When we were initially contacted in 2007, the northern part of the 9 mile long lake was under siege from invasive Eurasian Water Milfoil which had appeared 10 years earlier. Out-of-control algae was choking the waterway surrounding lake-front properties, marinas, and beaches, and decades of accumulated decayed matter (“muck”) covered the lake bottom – in some places as much as 3’. Water quality was substandard and some areas of the lake had a noticeable fetid odor.
Previous to 2007, attempts were made to solve the problem with mechanical harvesting of weeds and temporarily reducing the lake’s water level in an effort to expose and kill weeds close to shore (“draw-downs”). By 2007, however, it was clear these methods were not winning the battle for the lake.
The Greenwood Lake Commission was formed and for the next three years (2007-2010), various options were reviewed, explored and debated. Proposed strategies included dredging, chemical treatment and even more aggressive harvesting efforts such as shortening the time period between “draw-downs.” In our 2007 presentation and subsequent collaboration, we explained that Greenwood Lake had a serious nutrient overloading problem which was the root cause of the lake’s deterioration.

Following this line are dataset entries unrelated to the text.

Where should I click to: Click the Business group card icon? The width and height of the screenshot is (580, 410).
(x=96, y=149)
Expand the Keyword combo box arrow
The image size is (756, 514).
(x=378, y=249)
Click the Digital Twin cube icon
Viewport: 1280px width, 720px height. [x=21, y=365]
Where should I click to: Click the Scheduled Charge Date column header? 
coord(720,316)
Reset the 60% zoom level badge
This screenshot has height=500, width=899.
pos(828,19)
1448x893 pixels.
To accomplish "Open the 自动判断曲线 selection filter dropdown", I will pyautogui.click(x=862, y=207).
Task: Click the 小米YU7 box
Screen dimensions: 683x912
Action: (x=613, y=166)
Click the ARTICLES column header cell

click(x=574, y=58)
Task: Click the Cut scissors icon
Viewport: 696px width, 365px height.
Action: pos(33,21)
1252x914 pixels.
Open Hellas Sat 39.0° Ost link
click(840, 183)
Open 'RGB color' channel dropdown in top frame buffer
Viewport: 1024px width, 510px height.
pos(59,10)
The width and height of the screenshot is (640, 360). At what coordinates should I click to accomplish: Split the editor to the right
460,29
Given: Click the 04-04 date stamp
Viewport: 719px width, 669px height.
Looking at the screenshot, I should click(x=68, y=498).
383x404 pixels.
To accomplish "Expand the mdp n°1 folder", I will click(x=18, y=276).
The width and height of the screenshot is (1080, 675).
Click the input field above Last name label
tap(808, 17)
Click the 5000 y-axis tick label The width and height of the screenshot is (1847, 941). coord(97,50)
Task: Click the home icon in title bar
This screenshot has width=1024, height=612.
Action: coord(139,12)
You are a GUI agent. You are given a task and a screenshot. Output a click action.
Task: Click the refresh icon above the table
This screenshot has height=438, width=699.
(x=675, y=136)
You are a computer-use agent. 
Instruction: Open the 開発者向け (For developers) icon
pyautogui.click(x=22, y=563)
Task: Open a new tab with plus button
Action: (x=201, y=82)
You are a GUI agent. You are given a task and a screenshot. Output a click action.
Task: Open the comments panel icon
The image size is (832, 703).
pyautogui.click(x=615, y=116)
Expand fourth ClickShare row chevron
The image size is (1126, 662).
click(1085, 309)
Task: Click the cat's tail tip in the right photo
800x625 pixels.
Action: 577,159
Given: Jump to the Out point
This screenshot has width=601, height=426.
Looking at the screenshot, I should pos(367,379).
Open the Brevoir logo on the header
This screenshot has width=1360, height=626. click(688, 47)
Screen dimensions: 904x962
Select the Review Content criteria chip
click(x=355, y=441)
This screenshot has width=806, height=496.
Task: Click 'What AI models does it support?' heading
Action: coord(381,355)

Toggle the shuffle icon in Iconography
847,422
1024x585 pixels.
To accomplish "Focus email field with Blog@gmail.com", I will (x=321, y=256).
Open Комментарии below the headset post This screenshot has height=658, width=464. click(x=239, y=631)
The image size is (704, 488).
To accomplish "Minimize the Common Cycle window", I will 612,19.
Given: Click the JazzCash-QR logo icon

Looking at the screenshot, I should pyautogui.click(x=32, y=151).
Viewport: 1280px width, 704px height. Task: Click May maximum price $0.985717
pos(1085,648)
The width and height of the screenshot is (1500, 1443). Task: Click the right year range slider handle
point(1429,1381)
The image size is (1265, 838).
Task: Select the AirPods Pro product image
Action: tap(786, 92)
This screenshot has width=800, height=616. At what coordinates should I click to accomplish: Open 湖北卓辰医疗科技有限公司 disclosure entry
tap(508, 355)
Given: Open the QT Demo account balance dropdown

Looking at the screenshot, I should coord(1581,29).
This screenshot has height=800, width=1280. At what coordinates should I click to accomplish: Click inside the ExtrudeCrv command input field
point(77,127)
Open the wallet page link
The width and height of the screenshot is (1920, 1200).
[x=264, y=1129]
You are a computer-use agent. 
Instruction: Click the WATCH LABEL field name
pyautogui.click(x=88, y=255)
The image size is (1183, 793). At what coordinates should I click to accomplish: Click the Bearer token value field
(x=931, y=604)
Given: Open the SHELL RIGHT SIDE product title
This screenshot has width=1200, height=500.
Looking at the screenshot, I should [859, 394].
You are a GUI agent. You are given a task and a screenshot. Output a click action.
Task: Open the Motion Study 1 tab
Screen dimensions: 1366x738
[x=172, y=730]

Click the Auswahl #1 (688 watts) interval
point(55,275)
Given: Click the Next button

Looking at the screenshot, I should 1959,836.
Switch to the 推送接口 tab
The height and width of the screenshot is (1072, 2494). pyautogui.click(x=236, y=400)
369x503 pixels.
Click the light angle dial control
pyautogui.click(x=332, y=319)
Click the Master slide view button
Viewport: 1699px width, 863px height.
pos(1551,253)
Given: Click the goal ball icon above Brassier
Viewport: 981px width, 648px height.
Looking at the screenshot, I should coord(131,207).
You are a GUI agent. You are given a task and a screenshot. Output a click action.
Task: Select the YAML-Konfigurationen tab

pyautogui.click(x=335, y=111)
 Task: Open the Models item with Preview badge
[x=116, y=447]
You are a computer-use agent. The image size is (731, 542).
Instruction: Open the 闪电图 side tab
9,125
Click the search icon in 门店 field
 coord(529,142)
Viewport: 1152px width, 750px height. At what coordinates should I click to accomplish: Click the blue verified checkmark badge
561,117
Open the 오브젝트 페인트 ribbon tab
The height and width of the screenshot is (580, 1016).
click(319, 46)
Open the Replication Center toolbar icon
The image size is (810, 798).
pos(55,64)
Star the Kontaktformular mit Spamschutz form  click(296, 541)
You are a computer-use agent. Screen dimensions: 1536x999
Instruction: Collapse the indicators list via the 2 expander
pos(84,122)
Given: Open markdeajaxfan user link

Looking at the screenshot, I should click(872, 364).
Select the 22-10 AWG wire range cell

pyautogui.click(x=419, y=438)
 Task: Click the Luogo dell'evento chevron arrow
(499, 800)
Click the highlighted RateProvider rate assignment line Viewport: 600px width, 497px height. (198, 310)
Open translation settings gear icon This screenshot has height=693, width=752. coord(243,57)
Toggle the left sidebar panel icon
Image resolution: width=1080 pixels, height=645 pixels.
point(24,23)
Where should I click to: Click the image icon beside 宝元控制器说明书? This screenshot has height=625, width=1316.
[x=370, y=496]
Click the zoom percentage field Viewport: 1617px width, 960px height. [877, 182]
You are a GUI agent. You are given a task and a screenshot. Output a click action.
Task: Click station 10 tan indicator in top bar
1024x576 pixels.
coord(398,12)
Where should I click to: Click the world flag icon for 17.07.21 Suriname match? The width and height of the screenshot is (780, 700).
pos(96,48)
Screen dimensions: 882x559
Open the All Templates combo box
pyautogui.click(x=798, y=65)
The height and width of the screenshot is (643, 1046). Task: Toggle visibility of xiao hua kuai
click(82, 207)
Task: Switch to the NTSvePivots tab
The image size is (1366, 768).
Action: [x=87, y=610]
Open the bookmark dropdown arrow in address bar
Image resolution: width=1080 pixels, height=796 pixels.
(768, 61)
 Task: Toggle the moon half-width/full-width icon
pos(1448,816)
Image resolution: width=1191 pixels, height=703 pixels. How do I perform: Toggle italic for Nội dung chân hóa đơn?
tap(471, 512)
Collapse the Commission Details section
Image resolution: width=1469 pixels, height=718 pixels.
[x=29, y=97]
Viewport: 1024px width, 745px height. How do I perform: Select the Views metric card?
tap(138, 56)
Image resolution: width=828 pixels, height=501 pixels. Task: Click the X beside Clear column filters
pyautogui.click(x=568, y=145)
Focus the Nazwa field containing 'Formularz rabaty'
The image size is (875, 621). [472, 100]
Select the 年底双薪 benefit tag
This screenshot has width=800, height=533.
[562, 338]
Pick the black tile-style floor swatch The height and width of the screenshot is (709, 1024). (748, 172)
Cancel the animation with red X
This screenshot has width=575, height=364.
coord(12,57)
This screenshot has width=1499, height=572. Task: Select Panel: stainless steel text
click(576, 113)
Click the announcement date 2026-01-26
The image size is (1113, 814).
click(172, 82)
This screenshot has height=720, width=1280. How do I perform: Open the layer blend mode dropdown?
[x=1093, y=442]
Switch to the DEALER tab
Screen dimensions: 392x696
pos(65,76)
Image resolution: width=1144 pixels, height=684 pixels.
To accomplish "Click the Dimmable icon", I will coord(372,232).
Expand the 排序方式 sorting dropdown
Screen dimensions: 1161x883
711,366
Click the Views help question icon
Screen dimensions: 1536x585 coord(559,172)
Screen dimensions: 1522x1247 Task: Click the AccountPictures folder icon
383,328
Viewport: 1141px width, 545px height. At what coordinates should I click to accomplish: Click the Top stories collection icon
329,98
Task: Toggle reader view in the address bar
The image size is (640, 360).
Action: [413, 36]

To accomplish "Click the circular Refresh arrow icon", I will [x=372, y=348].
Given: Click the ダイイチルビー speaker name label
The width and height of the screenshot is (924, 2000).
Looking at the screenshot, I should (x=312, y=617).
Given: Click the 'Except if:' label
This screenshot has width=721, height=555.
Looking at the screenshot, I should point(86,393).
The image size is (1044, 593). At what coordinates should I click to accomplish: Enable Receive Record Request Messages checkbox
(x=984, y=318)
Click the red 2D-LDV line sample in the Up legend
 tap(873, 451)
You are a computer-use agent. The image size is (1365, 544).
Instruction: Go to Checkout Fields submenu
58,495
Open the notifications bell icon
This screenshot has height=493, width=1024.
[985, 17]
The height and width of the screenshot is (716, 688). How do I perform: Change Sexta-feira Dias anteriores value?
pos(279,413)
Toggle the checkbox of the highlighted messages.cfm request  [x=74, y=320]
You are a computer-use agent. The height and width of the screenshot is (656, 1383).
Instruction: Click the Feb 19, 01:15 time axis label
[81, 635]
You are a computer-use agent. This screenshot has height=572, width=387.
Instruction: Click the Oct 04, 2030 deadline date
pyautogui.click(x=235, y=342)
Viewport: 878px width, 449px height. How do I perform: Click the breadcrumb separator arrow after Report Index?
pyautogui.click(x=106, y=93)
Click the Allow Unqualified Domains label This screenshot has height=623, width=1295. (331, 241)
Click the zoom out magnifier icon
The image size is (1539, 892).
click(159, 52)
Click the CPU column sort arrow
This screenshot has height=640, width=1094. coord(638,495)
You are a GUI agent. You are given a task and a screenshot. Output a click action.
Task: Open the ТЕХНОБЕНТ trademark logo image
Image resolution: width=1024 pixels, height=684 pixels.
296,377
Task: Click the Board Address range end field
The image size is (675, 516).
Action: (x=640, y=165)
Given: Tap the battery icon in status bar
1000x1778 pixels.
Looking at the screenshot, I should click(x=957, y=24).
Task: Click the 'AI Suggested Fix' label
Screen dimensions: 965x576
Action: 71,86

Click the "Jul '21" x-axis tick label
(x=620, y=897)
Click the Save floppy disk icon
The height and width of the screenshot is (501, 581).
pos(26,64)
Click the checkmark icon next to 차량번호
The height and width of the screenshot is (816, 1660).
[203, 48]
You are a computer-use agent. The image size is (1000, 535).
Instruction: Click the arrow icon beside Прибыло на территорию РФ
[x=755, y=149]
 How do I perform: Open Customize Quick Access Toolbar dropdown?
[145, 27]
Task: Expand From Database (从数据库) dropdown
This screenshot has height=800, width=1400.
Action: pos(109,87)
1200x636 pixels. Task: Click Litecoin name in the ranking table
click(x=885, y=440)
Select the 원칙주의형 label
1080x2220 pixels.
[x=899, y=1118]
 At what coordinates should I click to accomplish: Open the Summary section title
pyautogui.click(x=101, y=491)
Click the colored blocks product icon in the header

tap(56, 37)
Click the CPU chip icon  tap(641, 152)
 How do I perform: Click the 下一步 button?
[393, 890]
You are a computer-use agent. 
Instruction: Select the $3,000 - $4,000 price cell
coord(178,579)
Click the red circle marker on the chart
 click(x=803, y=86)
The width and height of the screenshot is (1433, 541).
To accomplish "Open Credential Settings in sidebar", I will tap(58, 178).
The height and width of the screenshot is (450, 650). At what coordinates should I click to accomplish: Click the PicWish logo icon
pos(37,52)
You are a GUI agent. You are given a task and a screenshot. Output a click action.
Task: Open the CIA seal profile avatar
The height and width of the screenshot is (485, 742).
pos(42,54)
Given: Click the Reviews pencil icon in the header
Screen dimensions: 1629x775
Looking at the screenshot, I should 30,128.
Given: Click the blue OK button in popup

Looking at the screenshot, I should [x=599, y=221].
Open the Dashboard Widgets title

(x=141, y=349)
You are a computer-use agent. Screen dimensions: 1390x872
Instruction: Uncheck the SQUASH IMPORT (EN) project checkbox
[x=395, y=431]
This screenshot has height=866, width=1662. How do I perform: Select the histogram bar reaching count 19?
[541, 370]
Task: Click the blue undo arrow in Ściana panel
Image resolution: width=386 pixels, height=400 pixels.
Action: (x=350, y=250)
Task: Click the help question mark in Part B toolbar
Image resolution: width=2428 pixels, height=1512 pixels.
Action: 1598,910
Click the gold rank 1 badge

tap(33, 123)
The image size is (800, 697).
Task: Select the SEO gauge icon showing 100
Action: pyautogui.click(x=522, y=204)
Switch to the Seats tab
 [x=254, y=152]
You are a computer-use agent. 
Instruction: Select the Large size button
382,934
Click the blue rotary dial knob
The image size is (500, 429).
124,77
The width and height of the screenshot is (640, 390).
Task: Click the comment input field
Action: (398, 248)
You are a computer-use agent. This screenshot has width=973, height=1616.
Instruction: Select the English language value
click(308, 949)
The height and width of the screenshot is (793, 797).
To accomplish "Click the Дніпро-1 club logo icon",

While some on the commission saw the benefits of our solution, many were skeptical. In June of 2010 the Village of Greenwood Lake contracted with us to restore the northern part of the lake.
Our solution was implemented in the same month. We enacted a 90 acre treatment plan with a supportive financing agreement that enabled the Village of Greenwood Lake to (a) manage the cost over time and (b) ensure our management and maintenance of the system year after year.
60 days after installation the level of phosphorous, milfoil growth, and sediment smothering organic muck had been reduced more than 50% by volume and chemical composition. Needless to say, there were also dramatic improvements in water clarity and quality.